Q : Dans les clubs partenaires, il n’y a pas de « gros clubs » de L1 ou D1, quel est votre positionnement sur la question des équipes partenaires ?
C : C’est vrai, il n’y a pas de gros clubs dans l’opération, y compris l’OL pourtant très en avance sur le football féminin, nous n’avons déjà pas forcément de contacts. Ce qui est difficile également, c’est que les gros clubs ont déjà des contrats complets avec des équipementiers, donc ce n’est pas facile de rentrer en contact avec eux.
Les gros clubs veulent pouvoir équiper toutes leurs sections masculines et féminines avec le même maillot, avec la même identité. Or, notre positionnement de base c’était de se concentrer uniquement sur les femmes. Aujourd’hui, des clubs même masculins vont porter des maillots spéciaux, mettre la mixité en avant. On avait lancé un maillot collector pour l’Euro par exemple, hommes et femmes s’en sont emparés.

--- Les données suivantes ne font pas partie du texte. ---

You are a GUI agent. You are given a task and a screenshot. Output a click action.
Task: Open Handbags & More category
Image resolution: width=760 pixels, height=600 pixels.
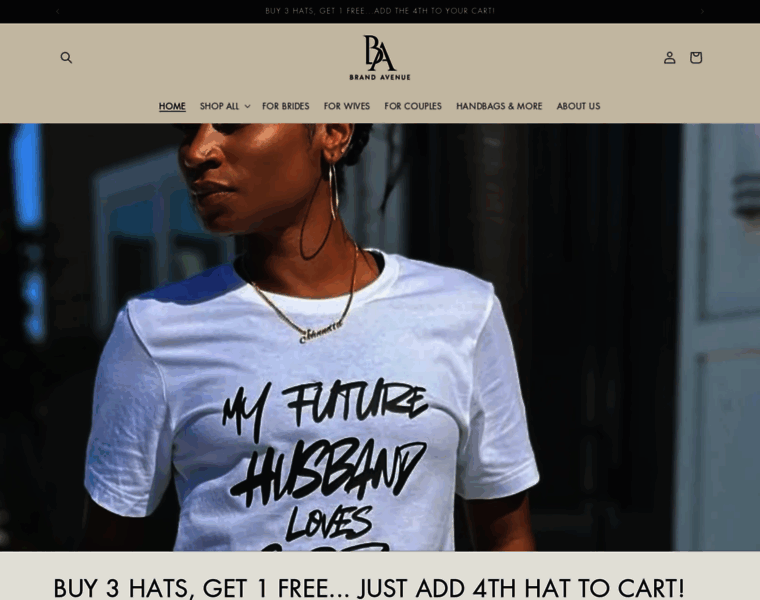499,106
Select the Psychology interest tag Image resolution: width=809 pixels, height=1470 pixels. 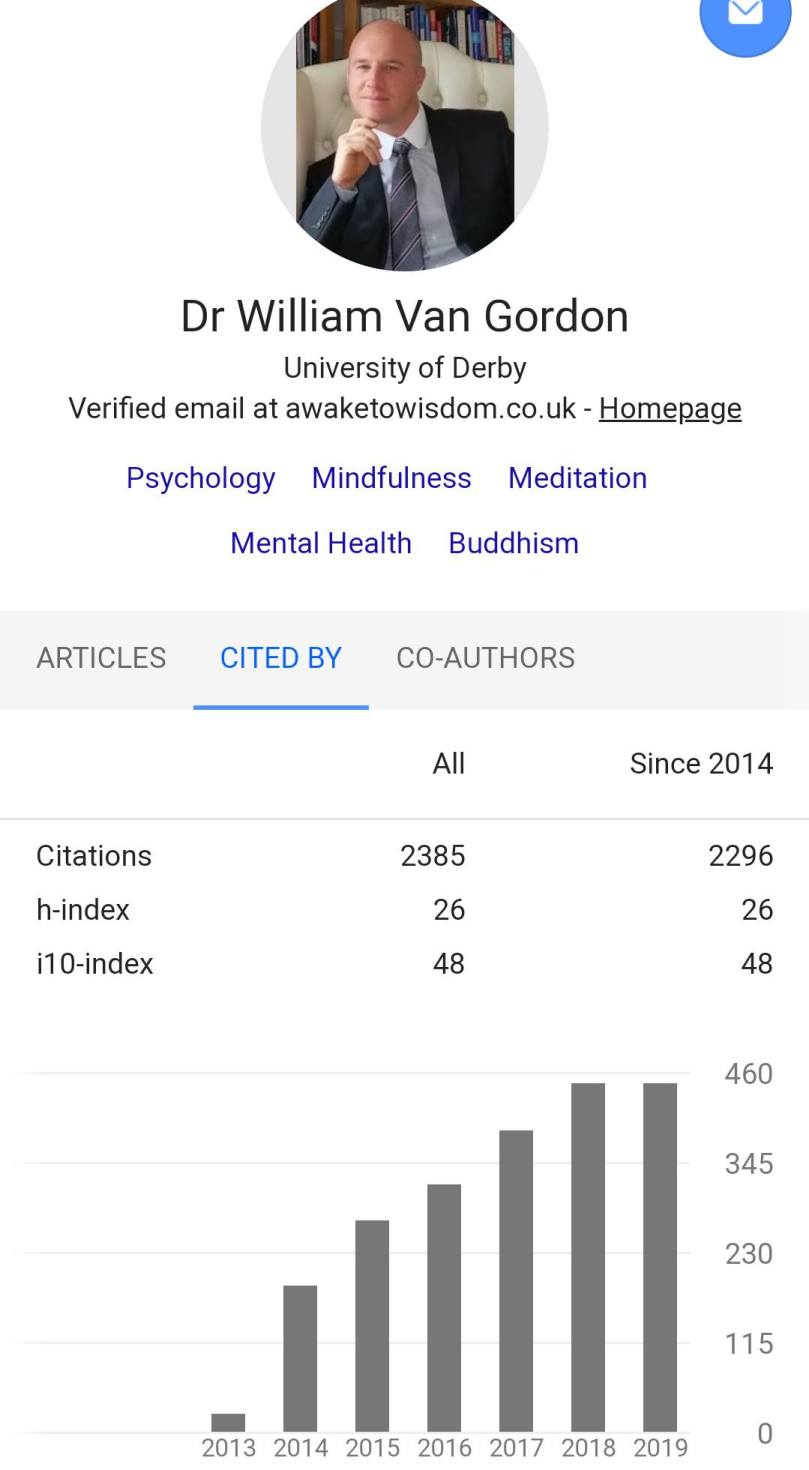tap(200, 478)
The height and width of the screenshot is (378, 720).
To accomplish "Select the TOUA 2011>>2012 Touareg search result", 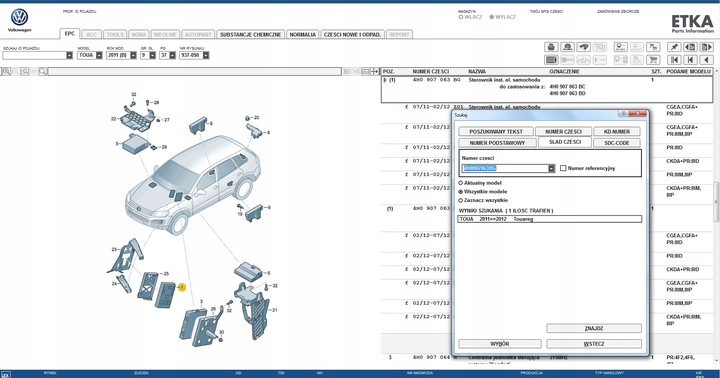I will [x=550, y=219].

Cette année, nous sommes surprises de l’intérêt donné à Octobre Rose puisque tous les clubs en ont parlé de façon plus ou moins directe sur leurs réseaux sociaux. Même la FFF en a parlé, il y a beaucoup d’initiatives. On a lancé l’appel à candidatures et avons on a eu bcp de retours. Les clubs doivent néanmoins trouver des financements supplémentaires pour les achats de nos maillots, charge de travail important pour les clubs, il y a un véritable élan fédérateur cependant dans les villes. Pour notre part, nous sommes en partenariat avec des associations spécialisées pour la récolte des dons, notamment l’association « Keep a Breast » qui est une application pour l’auto-palpation et des collaborations avec des artistes.
Q : Comment rencontrer le public intéressé par votre engagement?
C : Quelques fois avec l’incubateur qui nous soutient, des écoles viennent, mais sauf si l’on est partenaire de tournois ou d’activités, on ne va pas forcément dans des clubs. Je me rends compte qu’être sur le terrain est essentiel, c’est là que tout se passe.
Q : Quel constat avez-vous fait en lançant l’association à propos de la place des femmes dans le football ? Et sur leur représentation ?
C : Le premier constat quand on s’est lancé c’était de se dire qu’il y avait près de 33 millions de joueuses dans le monde, entre l’Europe et les USA en majorité, et qu’elles n’étaient pas forcément visibles. De plus dans le vêtement, il n’y avait pas d’offre adaptée donc c’était frustrant, tu n’avais pas ta place ni les outils adaptés. L’intérêt était aussi de voir pourquoi on en était là, pourquoi le football était un milieu très masculin : en étudiant son histoire, on a compris que pendant longtemps la pratique était interdite aux femmes. Ceci a ancré nos revendications, d’affirmer qu’on a le droit aussi de jouer au cœur de la marque : ça reflétait l’évolution de la place des femmes dans la société. Aujourd’hui, nous sommes à un moment opportun avec la coupe du monde en France qui a donné un vrai coup de projecteur, ça a donné une ampleur au football féminin, en rassemblant autour de cette discipline.
Q : Les États Unis sont pionnières dans l’accès des femmes au football, est ce que le travail sur les vêtements a déjà été réalisé là-bas ?
C : Il y a quelques marques aux US, proposant des produits pour la pratique, dans les magasins de sport américains il y a davantage de choix pour les femmes mais ça n’est pas non plus très important par rapport au poids du sport masculin. Le foot féminin est majoritaire en universitaire, à cause de la loi Title 9 qui explique que les hommes et femmes doivent avoir les mêmes bourses sportives. Les femmes se sont positionnées sur le foot car ce n’était pas un sport populaire comme le foot américain. Pour autant même aux US, il n’y a pas d’équilibre dans les salaires entre équipes féminines et masculines, malgré les succès du foot féminin. Ils ont dû aller jusqu’en justice pour l’obtenir.